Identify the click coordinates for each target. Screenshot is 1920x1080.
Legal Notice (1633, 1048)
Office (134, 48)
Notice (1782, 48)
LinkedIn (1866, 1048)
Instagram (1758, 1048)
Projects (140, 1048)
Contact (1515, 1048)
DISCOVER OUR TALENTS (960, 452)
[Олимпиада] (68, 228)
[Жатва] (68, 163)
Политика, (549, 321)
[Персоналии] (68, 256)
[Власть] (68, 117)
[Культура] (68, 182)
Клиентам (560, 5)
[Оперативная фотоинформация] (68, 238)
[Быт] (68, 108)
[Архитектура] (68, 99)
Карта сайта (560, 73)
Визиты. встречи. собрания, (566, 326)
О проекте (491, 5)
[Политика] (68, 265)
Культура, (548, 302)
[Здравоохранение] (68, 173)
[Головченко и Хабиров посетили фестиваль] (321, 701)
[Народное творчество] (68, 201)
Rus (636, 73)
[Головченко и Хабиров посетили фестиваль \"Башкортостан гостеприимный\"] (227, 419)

━━━━━━━━

**Work request:** Output, exactly and with nothing else, the lines from the line containing "Визиты. встречи. собрания, (566, 326)" to the end of the entries.

**Reply to the task:**
Визиты. встречи. собрания, (566, 326)
О проекте (491, 5)
[Политика] (68, 265)
Культура, (548, 302)
[Здравоохранение] (68, 173)
[Головченко и Хабиров посетили фестиваль] (321, 701)
[Народное творчество] (68, 201)
Rus (636, 73)
[Головченко и Хабиров посетили фестиваль \"Башкортостан гостеприимный\"] (227, 419)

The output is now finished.